Firma foi aberta quando Jair Bolsonaro estava morando nos Estados Unidos
No período em que o ex-presidente Jair Bolsonaro (PL) morou nos Estados Unidos, seu filho “03”, deputado federal Eduardo Bolsonaro (PL-SP), abriu uma empresa no estado do Texas em sociedade com pessoas ligadas à disseminação de fake news no Brasil, que apoiaram os atos golpistas de 8 de janeiro e que passaram pelo governo do pai.

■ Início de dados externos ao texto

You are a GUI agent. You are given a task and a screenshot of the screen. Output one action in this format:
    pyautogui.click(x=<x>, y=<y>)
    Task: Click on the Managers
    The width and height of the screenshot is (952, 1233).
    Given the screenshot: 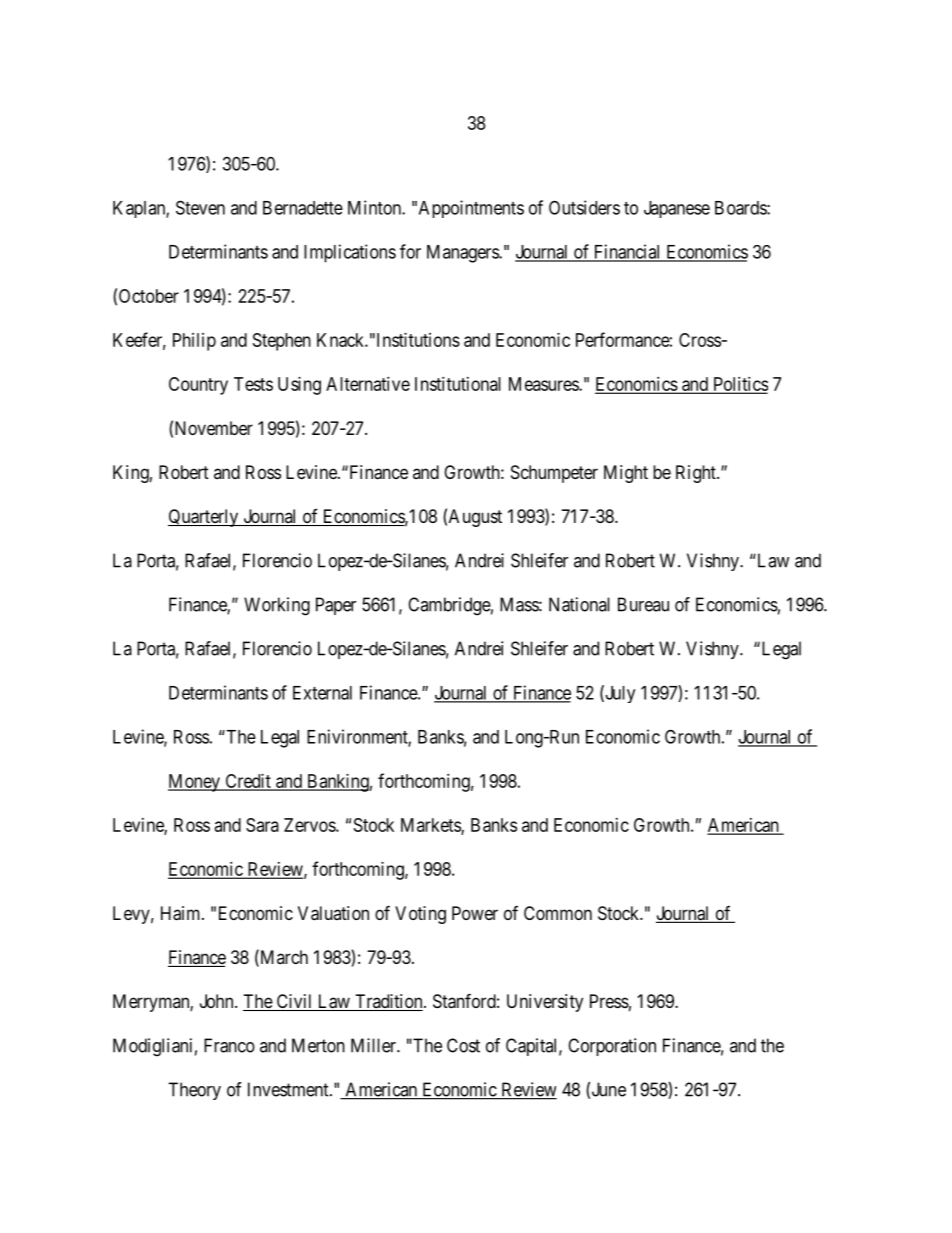 What is the action you would take?
    pyautogui.click(x=463, y=254)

É o que revela a investigação feita em uma aliança entre a Agência Pública, o UOL e o CLIP (Centro Latinoamericano de Investigação Jornalística) nos últimos cinco meses.
Eduardo abriu uma empresa em 18 de março deste ano em sociedade com o influenciador Paulo Generoso – conhecido por compartilhar notícias falsas e por ter apoiado os atos golpistas – e com o ex-secretário nacional de fomento e incentivo à cultura no governo Bolsonaro, André Porciúncula. A firma Braz Global Holding LLC foi registrada por Generoso no endereço de sua casa, em Arlington. No mesmo local, outras duas empresas dos sócios de Eduardo na holding também foram abertas, mas sem seu nome.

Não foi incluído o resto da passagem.